Your task: Every line below that carries the word "editor" needs to be copied.

Provided information:
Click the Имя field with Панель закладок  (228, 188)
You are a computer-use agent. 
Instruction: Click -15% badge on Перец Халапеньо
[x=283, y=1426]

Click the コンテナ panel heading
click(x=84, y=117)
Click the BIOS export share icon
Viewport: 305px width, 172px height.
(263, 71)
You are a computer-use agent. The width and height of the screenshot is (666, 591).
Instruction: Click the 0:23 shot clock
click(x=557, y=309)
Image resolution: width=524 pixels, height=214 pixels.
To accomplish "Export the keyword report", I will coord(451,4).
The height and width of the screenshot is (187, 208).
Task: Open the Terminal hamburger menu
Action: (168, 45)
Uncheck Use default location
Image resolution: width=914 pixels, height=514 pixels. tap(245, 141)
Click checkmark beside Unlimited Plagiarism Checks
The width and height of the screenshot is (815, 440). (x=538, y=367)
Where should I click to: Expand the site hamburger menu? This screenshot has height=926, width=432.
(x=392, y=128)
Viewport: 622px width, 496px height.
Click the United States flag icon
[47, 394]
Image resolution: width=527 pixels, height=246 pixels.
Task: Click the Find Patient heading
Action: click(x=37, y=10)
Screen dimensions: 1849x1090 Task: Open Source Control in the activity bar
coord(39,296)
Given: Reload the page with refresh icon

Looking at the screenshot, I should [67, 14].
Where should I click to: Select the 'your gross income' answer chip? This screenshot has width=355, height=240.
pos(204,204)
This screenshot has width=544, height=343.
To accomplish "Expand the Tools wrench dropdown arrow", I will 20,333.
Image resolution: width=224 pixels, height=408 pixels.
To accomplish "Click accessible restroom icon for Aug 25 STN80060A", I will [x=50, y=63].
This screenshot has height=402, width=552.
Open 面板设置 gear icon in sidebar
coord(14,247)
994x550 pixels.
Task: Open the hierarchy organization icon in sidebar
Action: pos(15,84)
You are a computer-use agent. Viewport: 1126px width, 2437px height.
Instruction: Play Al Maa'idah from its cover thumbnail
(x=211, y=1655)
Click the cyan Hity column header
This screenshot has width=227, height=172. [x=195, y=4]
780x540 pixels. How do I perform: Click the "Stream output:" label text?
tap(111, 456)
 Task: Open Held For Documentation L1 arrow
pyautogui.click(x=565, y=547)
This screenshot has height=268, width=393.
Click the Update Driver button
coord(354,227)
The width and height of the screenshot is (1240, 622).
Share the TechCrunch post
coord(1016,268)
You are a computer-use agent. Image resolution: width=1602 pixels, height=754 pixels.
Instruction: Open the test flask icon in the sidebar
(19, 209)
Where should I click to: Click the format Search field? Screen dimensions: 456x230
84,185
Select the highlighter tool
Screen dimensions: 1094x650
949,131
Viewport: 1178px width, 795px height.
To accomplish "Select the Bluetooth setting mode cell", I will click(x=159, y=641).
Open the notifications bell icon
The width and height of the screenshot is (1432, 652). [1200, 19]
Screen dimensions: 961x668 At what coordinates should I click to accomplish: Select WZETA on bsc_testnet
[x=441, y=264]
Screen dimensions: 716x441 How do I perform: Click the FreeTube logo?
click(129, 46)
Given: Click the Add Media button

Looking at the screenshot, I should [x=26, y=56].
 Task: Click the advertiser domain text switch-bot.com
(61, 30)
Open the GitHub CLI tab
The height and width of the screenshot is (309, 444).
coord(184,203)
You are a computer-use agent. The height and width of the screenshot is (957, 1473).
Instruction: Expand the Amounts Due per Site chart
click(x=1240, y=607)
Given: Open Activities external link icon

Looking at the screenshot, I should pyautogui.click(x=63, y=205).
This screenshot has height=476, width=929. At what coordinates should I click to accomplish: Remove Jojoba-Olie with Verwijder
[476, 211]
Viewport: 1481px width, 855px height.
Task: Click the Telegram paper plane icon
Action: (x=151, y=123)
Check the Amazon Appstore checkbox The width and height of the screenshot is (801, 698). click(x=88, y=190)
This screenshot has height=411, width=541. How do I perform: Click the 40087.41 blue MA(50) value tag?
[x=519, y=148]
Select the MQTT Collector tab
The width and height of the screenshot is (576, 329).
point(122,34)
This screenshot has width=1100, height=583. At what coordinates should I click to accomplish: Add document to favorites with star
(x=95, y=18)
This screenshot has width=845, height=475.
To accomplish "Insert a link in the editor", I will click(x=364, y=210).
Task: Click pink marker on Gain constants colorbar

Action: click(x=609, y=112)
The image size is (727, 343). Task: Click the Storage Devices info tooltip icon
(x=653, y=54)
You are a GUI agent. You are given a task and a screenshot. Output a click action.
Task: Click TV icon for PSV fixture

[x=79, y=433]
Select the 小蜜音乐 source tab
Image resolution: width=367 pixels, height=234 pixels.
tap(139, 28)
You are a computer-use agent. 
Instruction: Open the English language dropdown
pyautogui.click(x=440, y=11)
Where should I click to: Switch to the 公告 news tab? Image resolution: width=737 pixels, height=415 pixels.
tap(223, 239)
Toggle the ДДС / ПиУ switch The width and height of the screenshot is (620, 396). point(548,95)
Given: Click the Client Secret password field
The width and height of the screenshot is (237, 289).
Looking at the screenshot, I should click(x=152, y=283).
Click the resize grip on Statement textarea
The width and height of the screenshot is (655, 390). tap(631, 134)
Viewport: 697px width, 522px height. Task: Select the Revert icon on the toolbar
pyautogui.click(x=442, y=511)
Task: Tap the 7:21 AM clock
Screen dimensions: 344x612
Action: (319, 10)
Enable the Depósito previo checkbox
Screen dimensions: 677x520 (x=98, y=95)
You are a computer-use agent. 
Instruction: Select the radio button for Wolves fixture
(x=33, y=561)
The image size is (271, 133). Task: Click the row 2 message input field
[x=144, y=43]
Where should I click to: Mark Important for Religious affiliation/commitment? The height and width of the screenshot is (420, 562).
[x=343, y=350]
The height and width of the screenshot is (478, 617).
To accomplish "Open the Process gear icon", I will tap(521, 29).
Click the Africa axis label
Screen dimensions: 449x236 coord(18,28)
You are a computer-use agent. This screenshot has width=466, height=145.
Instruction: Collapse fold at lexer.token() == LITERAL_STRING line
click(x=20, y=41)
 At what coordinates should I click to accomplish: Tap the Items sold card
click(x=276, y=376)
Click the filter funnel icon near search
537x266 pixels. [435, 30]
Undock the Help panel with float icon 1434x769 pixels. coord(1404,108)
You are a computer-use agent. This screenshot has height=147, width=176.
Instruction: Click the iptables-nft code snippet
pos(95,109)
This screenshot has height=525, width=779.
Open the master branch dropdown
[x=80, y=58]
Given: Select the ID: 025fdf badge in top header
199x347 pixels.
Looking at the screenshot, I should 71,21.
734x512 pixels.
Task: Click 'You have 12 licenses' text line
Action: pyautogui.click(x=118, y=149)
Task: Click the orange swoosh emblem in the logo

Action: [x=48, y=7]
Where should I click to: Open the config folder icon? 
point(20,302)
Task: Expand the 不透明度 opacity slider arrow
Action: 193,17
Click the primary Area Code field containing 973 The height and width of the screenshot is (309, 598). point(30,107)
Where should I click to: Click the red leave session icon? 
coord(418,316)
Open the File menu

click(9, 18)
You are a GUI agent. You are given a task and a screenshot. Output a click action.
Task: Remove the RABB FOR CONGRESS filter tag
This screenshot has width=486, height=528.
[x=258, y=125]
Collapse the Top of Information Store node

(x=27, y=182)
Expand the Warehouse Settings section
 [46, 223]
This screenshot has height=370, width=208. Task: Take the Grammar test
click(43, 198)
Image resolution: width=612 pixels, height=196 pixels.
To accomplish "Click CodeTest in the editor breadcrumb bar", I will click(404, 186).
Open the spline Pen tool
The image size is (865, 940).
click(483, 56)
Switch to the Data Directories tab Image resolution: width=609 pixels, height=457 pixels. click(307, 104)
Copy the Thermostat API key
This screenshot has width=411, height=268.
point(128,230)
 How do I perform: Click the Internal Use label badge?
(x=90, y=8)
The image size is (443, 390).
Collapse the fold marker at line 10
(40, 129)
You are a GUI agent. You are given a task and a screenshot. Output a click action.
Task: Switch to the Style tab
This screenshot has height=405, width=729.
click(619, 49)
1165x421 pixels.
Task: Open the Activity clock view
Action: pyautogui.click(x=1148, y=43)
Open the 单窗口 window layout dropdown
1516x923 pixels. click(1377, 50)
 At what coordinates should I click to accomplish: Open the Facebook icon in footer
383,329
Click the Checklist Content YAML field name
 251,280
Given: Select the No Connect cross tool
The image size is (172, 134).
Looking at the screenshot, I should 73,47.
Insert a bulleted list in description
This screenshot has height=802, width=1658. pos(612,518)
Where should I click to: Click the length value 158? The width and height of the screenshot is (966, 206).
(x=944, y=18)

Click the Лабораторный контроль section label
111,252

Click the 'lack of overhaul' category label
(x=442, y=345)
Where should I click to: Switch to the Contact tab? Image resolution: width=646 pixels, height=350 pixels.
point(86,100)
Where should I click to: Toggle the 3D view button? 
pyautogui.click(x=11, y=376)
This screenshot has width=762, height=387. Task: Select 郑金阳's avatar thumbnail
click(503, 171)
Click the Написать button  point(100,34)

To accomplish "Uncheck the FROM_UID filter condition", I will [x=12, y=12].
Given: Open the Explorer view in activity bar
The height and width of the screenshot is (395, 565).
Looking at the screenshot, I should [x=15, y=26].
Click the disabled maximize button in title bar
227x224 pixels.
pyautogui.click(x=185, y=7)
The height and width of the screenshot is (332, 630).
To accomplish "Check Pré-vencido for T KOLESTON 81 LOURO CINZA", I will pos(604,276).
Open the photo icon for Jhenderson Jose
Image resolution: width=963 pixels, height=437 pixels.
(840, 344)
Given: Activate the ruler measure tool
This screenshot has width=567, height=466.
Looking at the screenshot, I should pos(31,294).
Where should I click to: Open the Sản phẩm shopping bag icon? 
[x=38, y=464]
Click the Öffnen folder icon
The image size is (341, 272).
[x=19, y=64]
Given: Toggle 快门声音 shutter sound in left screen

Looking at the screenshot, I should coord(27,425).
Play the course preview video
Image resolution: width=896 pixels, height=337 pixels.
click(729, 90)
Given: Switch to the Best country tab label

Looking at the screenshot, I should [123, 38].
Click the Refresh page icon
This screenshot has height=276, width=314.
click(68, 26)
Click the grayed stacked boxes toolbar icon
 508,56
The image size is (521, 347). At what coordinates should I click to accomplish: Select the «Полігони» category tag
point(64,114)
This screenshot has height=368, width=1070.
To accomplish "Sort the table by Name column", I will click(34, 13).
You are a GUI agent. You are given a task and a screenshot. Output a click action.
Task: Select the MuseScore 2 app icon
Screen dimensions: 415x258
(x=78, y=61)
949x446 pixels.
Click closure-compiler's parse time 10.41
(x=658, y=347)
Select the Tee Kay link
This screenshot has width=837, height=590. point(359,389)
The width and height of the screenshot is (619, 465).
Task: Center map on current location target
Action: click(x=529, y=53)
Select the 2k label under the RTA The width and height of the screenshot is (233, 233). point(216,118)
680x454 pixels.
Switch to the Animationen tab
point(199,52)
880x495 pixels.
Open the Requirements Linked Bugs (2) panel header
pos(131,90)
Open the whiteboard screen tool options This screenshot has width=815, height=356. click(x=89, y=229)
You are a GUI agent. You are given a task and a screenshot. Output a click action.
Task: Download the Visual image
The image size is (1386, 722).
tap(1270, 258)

Finished task:
To accomplish "Insert a link in the editor", I will click(x=364, y=210).
To accomplish "Click CodeTest in the editor breadcrumb bar", I will click(404, 186).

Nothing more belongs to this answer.